Don't skimp on the quality when it comes to feeding! You'll pay for it in the end. Now, my horse only goes through a bag of grain about every month and a half. The other horse goes through a bag every two weeks or so.


----------



## stevenson (Sep 12, 2011)

there are studies that show yo can feed extra so the horse can free feed w.o adverse affects. search on line for them


----------



## themacpack (Jul 16, 2009)

stevenson said:


> there are studies that show yo can feed extra so the horse can free feed w.o adverse affects. search on line for them


"extra" what - hay, grain, supplements -- there are lot of feed categories currently being discussed so specifying what you are referring to would be helpful. I don't disagree about extra hay (I am a fan of free choice hay for horses who are needing weight to be put on), but that is once the horse has been brought back from the initial starvation/system shock point at which even extra hay can be a disaster.


----------



## stevenson (Sep 12, 2011)

Hay/forage loose hay/forage if you feed pellets or cubes get the teeth done first and then gradually add to free choice on cubes. never heard of anyone free feeding supplements . and never free feed grains.

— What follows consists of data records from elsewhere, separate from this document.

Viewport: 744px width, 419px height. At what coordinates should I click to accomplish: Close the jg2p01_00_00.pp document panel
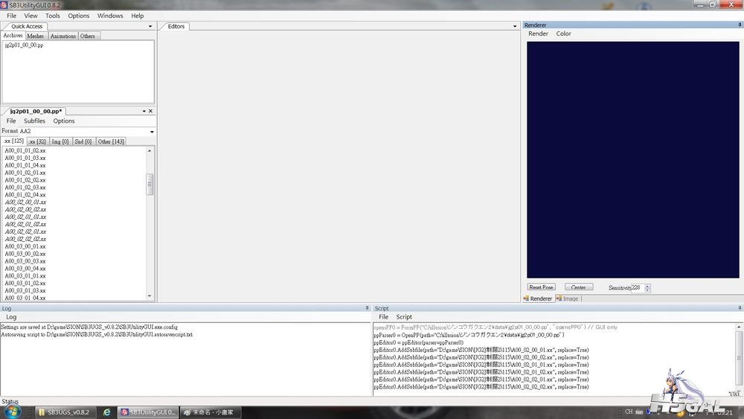coord(150,111)
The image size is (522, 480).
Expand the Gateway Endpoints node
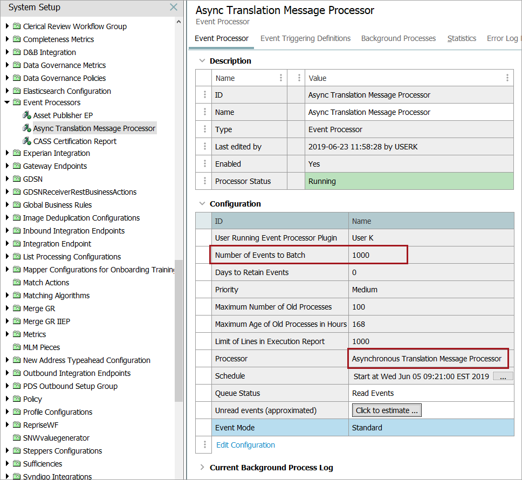pos(7,166)
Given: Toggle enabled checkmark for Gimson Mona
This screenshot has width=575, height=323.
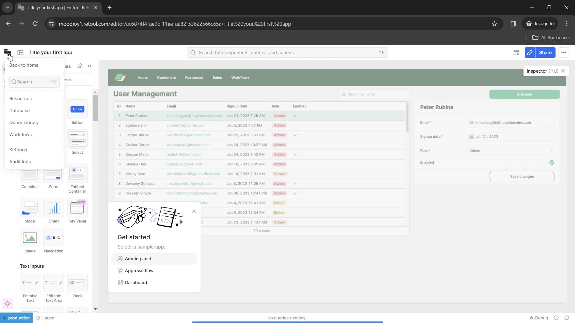Looking at the screenshot, I should 295,154.
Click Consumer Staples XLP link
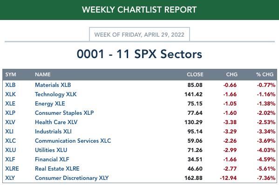The image size is (279, 185). pyautogui.click(x=64, y=113)
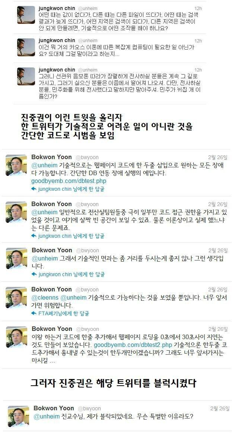Open the goodbyemb.com/dbtest.php link
Viewport: 232px width, 433px height.
pos(69,181)
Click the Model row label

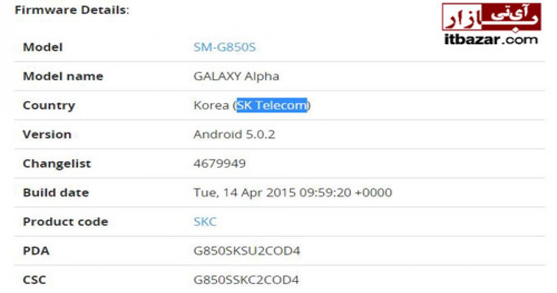[43, 47]
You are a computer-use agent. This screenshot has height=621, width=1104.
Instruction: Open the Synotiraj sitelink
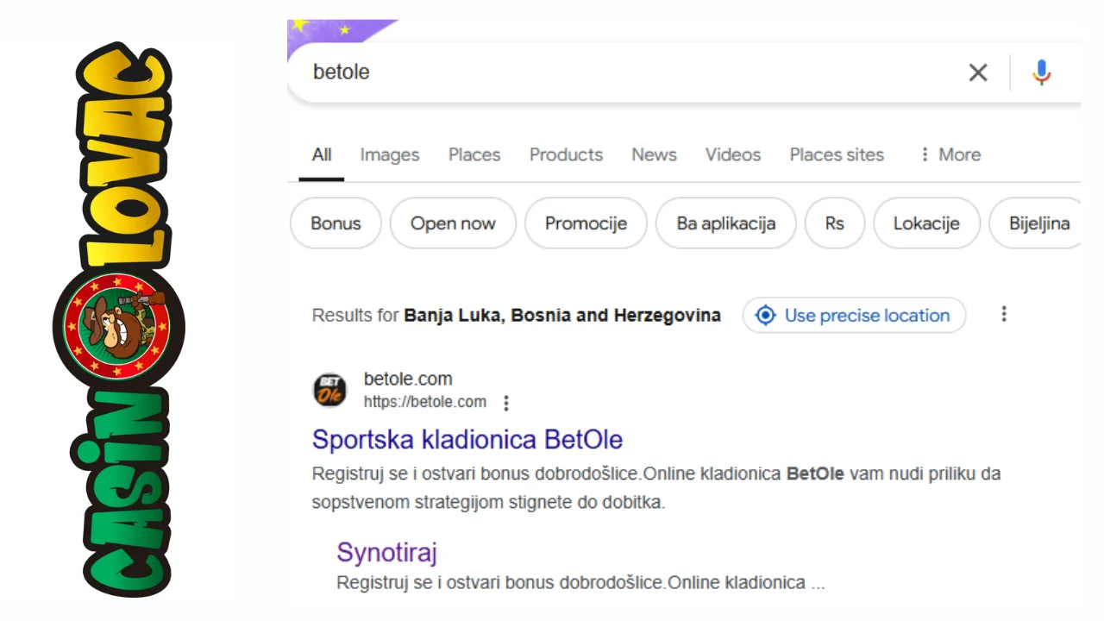pyautogui.click(x=386, y=552)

Did not think that needed specified..


----------



## Saddlebag (Jan 17, 2011)

It also takes time. it is difficult to look at a skinny horse on a daily basis but we must be careful to not stuff the horse with rich feeds. Keep in mind a lot of it winds up on the ground because the horse's compromised system can't deal with it. Because I was feeding my horses grain and seniors 3 small meals daily, I was blinded to the positive changes in my arab as they were so gradual. At 6 weeks he was grazing the lawn and just the way he was standing I suddenly saw the change. His belly was gone, his coat shone, his ribs were covered and his eyes sparkled.


----------



## usandpets (Jan 1, 2011)

One thing I would add to the original post:
10) feed to the optimum weight of the horse. If you feed to the weight of the underweight horse, you won't feed enough. If the horse is 800 lbs, but should be 1100, you would feed at the 1100 weight amount. If you feed only at the 800 amount, the horse won't get enough to add weight.
_Posted via Mobile Device_


----------